[ovirt-users] Power failure recovery

Wed Jun 7 16:17:58 UTC 2017

Hi Anton,

Thanks for the suggestions; our engine has the same default values as
you posted. However it seems our engine tried to start each VM exactly 3
times: once on each host in the cluster, all within about 15 seconds,
and never tried again.

The engine logs don't appear to shed any useful light on this in my
opinion, but I could send them to you (offlist?) if that's any use.

Best regards,
Chris

On 07/06/17 14:56, Artyom Lukianov wrote:
> Under the engine-config, I can see two variables that connected to the
> restart of HA VM's
> MaxNumOfTriesToRunFailedAutoStartVm: "Number of attempts to restart
> highlyavailable VM that went down unexpectedly" (Value Type: Integer)
> RetryToRunAutoStartVmIntervalInSeconds: "How often to try to restart
> highly available VM that went down unexpectedly (in seconds)" (Value
> Type: Integer)
> And their default parameters are:
> # engine-config -g MaxNumOfTriesToRunFailedAutoStartVm
> MaxNumOfTriesToRunFailedAutoStartVm: 10 version: general
> # engine-config -g RetryToRunAutoStartVmIntervalInSeconds
> RetryToRunAutoStartVmIntervalInSeconds: 30 version: general
> 
> So check theengine.logif you do not see that the engine restarts the HA
> VM's ten times, it is definitely a bug otherwise, you can just to play
> with this parameters to adapt it to your case.
> Best Regards
> 
> On Wed, Jun 7, 2017 at 12:52 PM, Chris Boot <bootc at bootc.net
> <mailto:bootc at bootc.net>> wrote:
> 
>     Hi all,
> 
>     We've got a three-node "hyper-converged" oVirt 4.1.2 + GlusterFS cluster
>     on brand new hardware.
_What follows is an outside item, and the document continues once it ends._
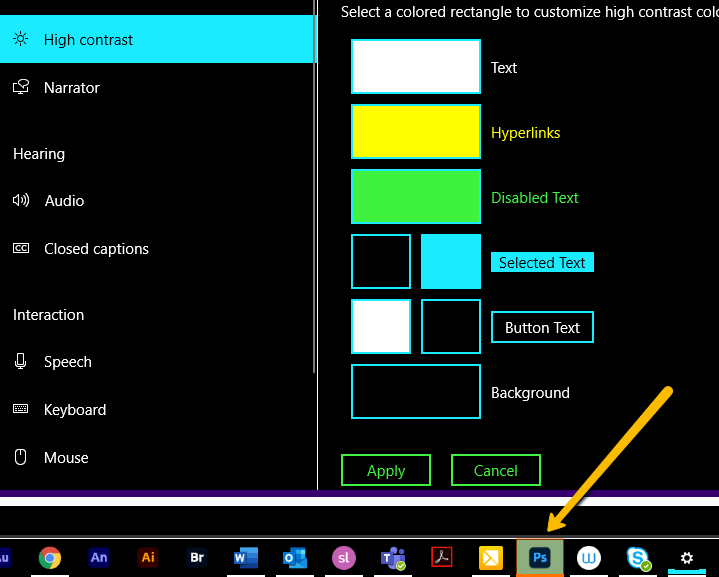The image size is (719, 577).
Task: Choose the green Disabled Text color swatch
Action: [x=416, y=197]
It's not quite in production yet but, as these
>     things always go, we already have some important VMs on it.
> 
>     Last night the servers (which aren't yet on UPS) suffered a brief power
>     failure. They all booted up cleanly and the hosted engine started up ~10
>     minutes afterwards (presumably once the engine GlusterFS volume was
>     sufficiently healed and the HA stack realised). So far so good.
> 
>     As soon at the HostedEngine started up it tried to start all our Highly
>     Available VMs. Unfortunately our master storage domain was as yet
>     inactive as GlusterFS was presumably still trying to get it healed.
>     About 10 minutes later the master domain was activated and
>     "reconstructed" and an SPM was selected, but oVirt had tried and failed
>     to start all the HA VMs already and didn't bother trying again.
> 
>     All the VMs started just fine this morning when we realised what
>     happened and logged-in to oVirt to start them.
> 
>     Is this known and/or expected behaviour? Can we do anything to delay
>     starting HA VMs until the storage domains are there? Can we get oVirt to
>     keep trying to start HA VMs when they fail to start?
> 
>     Is there a bug for this already or should I be raising one?
> 
>     Thanks,
>     Chris
> 
>     --
>     Chris Boot
>     bootc at bootc.net <mailto:bootc at bootc.net>
>     _______________________________________________
>     Users mailing list
>     Users at ovirt.org <mailto:Users at ovirt.org>
>     http://lists.ovirt.org/mailman/listinfo/users
>     <http://lists.ovirt.org/mailman/listinfo/users>
> 
> 

-- 
Chris Boot
bootc at bootc.net